> _Instructions to follow_:
The reply should contain all of the data below, word for word.

> _Supplied entries_:

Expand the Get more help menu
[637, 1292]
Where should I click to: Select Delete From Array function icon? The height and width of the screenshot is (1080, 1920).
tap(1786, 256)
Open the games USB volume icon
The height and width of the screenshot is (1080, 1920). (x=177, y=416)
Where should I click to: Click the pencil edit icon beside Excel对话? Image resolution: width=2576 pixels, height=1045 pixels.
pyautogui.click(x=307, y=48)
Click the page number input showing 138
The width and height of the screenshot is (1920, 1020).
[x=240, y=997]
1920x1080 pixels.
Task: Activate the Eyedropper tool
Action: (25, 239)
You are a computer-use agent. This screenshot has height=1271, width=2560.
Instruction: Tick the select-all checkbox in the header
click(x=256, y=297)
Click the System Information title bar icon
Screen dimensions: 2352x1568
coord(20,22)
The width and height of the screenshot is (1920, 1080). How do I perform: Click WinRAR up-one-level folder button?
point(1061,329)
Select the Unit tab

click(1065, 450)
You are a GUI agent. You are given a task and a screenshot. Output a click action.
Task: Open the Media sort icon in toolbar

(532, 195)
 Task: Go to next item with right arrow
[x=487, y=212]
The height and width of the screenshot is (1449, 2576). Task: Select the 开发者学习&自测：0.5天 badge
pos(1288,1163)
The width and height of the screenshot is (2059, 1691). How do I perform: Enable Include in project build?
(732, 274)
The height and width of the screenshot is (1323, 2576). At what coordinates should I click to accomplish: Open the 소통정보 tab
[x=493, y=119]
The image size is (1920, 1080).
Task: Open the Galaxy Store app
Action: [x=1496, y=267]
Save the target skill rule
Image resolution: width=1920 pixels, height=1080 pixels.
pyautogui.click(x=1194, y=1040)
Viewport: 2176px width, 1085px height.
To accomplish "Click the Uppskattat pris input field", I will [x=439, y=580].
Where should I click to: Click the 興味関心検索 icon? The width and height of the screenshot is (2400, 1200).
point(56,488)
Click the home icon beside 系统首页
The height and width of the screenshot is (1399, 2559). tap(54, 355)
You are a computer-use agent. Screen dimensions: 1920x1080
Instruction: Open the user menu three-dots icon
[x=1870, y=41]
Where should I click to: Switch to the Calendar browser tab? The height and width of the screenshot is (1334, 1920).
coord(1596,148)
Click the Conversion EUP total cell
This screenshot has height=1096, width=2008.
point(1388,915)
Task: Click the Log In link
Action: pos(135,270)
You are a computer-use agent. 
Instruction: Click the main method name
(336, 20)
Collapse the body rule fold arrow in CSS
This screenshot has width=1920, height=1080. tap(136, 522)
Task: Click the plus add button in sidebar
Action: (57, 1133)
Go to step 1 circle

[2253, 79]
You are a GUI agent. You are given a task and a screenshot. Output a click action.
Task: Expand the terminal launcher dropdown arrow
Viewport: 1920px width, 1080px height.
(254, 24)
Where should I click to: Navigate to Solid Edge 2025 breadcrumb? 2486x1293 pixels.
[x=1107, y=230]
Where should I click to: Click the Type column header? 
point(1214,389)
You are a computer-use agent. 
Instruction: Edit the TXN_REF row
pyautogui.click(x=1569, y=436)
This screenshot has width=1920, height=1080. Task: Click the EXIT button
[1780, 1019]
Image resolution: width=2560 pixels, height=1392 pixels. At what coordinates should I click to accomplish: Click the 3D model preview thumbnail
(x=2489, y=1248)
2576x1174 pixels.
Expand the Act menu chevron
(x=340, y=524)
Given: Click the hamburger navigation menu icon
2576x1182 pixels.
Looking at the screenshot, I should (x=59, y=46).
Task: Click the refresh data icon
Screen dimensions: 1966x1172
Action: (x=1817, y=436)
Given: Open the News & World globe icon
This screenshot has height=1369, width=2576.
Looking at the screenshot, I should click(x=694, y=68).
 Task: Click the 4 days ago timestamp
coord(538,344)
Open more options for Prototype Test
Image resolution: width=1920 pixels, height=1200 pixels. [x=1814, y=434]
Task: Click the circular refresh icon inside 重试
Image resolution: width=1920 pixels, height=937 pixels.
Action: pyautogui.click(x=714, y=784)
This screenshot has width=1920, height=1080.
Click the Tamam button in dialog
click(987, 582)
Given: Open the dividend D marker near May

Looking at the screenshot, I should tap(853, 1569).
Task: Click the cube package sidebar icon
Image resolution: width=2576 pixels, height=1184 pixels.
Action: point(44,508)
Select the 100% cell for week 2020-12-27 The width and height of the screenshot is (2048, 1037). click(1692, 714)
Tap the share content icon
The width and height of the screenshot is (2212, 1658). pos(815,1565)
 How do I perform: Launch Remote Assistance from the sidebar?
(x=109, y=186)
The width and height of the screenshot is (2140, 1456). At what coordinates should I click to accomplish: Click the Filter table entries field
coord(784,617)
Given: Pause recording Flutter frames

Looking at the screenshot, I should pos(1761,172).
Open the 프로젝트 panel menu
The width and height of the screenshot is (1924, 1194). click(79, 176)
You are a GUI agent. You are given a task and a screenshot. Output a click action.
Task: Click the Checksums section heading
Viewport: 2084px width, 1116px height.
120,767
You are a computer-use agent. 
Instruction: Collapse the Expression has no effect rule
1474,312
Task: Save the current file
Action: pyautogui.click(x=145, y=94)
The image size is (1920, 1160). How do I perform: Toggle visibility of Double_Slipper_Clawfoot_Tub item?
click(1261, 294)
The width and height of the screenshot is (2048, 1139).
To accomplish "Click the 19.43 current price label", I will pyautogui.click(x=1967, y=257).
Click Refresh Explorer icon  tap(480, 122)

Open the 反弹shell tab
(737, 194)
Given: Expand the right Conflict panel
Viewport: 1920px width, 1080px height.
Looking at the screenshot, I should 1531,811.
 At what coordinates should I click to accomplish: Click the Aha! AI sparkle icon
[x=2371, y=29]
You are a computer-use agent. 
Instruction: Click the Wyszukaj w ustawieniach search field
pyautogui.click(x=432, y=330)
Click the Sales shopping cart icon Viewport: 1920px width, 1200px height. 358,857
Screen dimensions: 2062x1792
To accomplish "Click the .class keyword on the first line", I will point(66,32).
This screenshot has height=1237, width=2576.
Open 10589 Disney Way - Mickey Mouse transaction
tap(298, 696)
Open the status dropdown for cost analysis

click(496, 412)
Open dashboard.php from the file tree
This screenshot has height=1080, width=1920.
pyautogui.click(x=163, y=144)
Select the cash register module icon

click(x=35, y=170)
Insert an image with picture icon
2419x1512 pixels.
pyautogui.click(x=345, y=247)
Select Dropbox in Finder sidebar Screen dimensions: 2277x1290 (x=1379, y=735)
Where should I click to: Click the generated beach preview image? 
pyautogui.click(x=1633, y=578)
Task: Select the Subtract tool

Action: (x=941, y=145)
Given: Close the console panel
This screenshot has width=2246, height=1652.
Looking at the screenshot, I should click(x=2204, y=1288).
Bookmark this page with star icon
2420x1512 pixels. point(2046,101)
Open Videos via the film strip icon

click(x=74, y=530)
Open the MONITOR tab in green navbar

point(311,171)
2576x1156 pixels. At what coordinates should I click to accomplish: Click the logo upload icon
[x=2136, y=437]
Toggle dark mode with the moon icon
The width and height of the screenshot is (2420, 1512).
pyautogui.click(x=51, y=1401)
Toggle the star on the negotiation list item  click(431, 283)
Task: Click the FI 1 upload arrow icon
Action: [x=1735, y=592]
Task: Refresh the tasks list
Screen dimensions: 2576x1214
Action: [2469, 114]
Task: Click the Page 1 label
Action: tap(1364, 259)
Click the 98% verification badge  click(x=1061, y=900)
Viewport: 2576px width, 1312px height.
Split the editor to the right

> _Result of the exercise_:
Expand the Get more help menu
[637, 1292]
Where should I click to: Select Delete From Array function icon? The height and width of the screenshot is (1080, 1920).
tap(1786, 256)
Open the games USB volume icon
The height and width of the screenshot is (1080, 1920). (x=177, y=416)
Where should I click to: Click the pencil edit icon beside Excel对话? Image resolution: width=2576 pixels, height=1045 pixels.
pyautogui.click(x=307, y=48)
Click the page number input showing 138
The width and height of the screenshot is (1920, 1020).
[x=240, y=997]
1920x1080 pixels.
Task: Activate the Eyedropper tool
Action: (25, 239)
You are a computer-use agent. This screenshot has height=1271, width=2560.
Instruction: Tick the select-all checkbox in the header
click(x=256, y=297)
Click the System Information title bar icon
Screen dimensions: 2352x1568
coord(20,22)
The width and height of the screenshot is (1920, 1080). How do I perform: Click WinRAR up-one-level folder button?
point(1061,329)
Select the Unit tab

click(1065, 450)
You are a GUI agent. You are given a task and a screenshot. Output a click action.
Task: Open the Media sort icon in toolbar

(532, 195)
 Task: Go to next item with right arrow
[x=487, y=212]
The height and width of the screenshot is (1449, 2576). Task: Select the 开发者学习&自测：0.5天 badge
pos(1288,1163)
The width and height of the screenshot is (2059, 1691). How do I perform: Enable Include in project build?
(732, 274)
The height and width of the screenshot is (1323, 2576). At what coordinates should I click to accomplish: Open the 소통정보 tab
[x=493, y=119]
The image size is (1920, 1080).
Task: Open the Galaxy Store app
Action: [x=1496, y=267]
Save the target skill rule
Image resolution: width=1920 pixels, height=1080 pixels.
pyautogui.click(x=1194, y=1040)
Viewport: 2176px width, 1085px height.
To accomplish "Click the Uppskattat pris input field", I will [x=439, y=580].
Where should I click to: Click the 興味関心検索 icon? The width and height of the screenshot is (2400, 1200).
point(56,488)
Click the home icon beside 系统首页
The height and width of the screenshot is (1399, 2559). tap(54, 355)
You are a computer-use agent. Screen dimensions: 1920x1080
Instruction: Open the user menu three-dots icon
[x=1870, y=41]
Where should I click to: Switch to the Calendar browser tab? The height and width of the screenshot is (1334, 1920).
coord(1596,148)
Click the Conversion EUP total cell
This screenshot has height=1096, width=2008.
point(1388,915)
Task: Click the Log In link
Action: pos(135,270)
You are a computer-use agent. 
Instruction: Click the main method name
(336, 20)
Collapse the body rule fold arrow in CSS
This screenshot has width=1920, height=1080. tap(136, 522)
Task: Click the plus add button in sidebar
Action: (57, 1133)
Go to step 1 circle

[2253, 79]
You are a GUI agent. You are given a task and a screenshot. Output a click action.
Task: Expand the terminal launcher dropdown arrow
Viewport: 1920px width, 1080px height.
(254, 24)
Where should I click to: Navigate to Solid Edge 2025 breadcrumb? 2486x1293 pixels.
[x=1107, y=230]
Where should I click to: Click the Type column header? 
point(1214,389)
You are a computer-use agent. 
Instruction: Edit the TXN_REF row
pyautogui.click(x=1569, y=436)
This screenshot has width=1920, height=1080. Task: Click the EXIT button
[1780, 1019]
Image resolution: width=2560 pixels, height=1392 pixels. At what coordinates should I click to accomplish: Click the 3D model preview thumbnail
(x=2489, y=1248)
2576x1174 pixels.
Expand the Act menu chevron
(x=340, y=524)
Given: Click the hamburger navigation menu icon
2576x1182 pixels.
Looking at the screenshot, I should (x=59, y=46).
Task: Click the refresh data icon
Screen dimensions: 1966x1172
Action: (x=1817, y=436)
Given: Open the News & World globe icon
This screenshot has height=1369, width=2576.
Looking at the screenshot, I should click(x=694, y=68).
 Task: Click the 4 days ago timestamp
coord(538,344)
Open more options for Prototype Test
Image resolution: width=1920 pixels, height=1200 pixels. [x=1814, y=434]
Task: Click the circular refresh icon inside 重试
Image resolution: width=1920 pixels, height=937 pixels.
Action: pyautogui.click(x=714, y=784)
This screenshot has width=1920, height=1080.
Click the Tamam button in dialog
click(987, 582)
Given: Open the dividend D marker near May

Looking at the screenshot, I should tap(853, 1569).
Task: Click the cube package sidebar icon
Image resolution: width=2576 pixels, height=1184 pixels.
Action: point(44,508)
Select the 100% cell for week 2020-12-27 The width and height of the screenshot is (2048, 1037). click(1692, 714)
Tap the share content icon
The width and height of the screenshot is (2212, 1658). pos(815,1565)
 How do I perform: Launch Remote Assistance from the sidebar?
(x=109, y=186)
The width and height of the screenshot is (2140, 1456). At what coordinates should I click to accomplish: Click the Filter table entries field
coord(784,617)
Given: Pause recording Flutter frames

Looking at the screenshot, I should pos(1761,172).
Open the 프로젝트 panel menu
The width and height of the screenshot is (1924, 1194). click(79, 176)
You are a GUI agent. You are given a task and a screenshot. Output a click action.
Task: Click the Checksums section heading
Viewport: 2084px width, 1116px height.
120,767
You are a computer-use agent. 
Instruction: Collapse the Expression has no effect rule
1474,312
Task: Save the current file
Action: pyautogui.click(x=145, y=94)
The image size is (1920, 1160). How do I perform: Toggle visibility of Double_Slipper_Clawfoot_Tub item?
click(1261, 294)
The width and height of the screenshot is (2048, 1139).
To accomplish "Click the 19.43 current price label", I will pyautogui.click(x=1967, y=257).
Click Refresh Explorer icon  tap(480, 122)

Open the 反弹shell tab
(737, 194)
Given: Expand the right Conflict panel
Viewport: 1920px width, 1080px height.
Looking at the screenshot, I should 1531,811.
 At what coordinates should I click to accomplish: Click the Aha! AI sparkle icon
[x=2371, y=29]
You are a computer-use agent. 
Instruction: Click the Wyszukaj w ustawieniach search field
pyautogui.click(x=432, y=330)
Click the Sales shopping cart icon Viewport: 1920px width, 1200px height. 358,857
Screen dimensions: 2062x1792
To accomplish "Click the .class keyword on the first line", I will point(66,32).
This screenshot has height=1237, width=2576.
Open 10589 Disney Way - Mickey Mouse transaction
tap(298, 696)
Open the status dropdown for cost analysis

click(496, 412)
Open dashboard.php from the file tree
This screenshot has height=1080, width=1920.
pyautogui.click(x=163, y=144)
Select the cash register module icon

click(x=35, y=170)
Insert an image with picture icon
2419x1512 pixels.
pyautogui.click(x=345, y=247)
Select Dropbox in Finder sidebar Screen dimensions: 2277x1290 (x=1379, y=735)
Where should I click to: Click the generated beach preview image? 
pyautogui.click(x=1633, y=578)
Task: Select the Subtract tool

Action: (x=941, y=145)
Given: Close the console panel
This screenshot has width=2246, height=1652.
Looking at the screenshot, I should click(x=2204, y=1288).
Bookmark this page with star icon
2420x1512 pixels. point(2046,101)
Open Videos via the film strip icon

click(x=74, y=530)
Open the MONITOR tab in green navbar

point(311,171)
2576x1156 pixels. At what coordinates should I click to accomplish: Click the logo upload icon
[x=2136, y=437]
Toggle dark mode with the moon icon
The width and height of the screenshot is (2420, 1512).
pyautogui.click(x=51, y=1401)
Toggle the star on the negotiation list item  click(431, 283)
Task: Click the FI 1 upload arrow icon
Action: [x=1735, y=592]
Task: Refresh the tasks list
Screen dimensions: 2576x1214
Action: [2469, 114]
Task: Click the Page 1 label
Action: tap(1364, 259)
Click the 98% verification badge  click(x=1061, y=900)
Viewport: 2576px width, 1312px height.
Split the editor to the right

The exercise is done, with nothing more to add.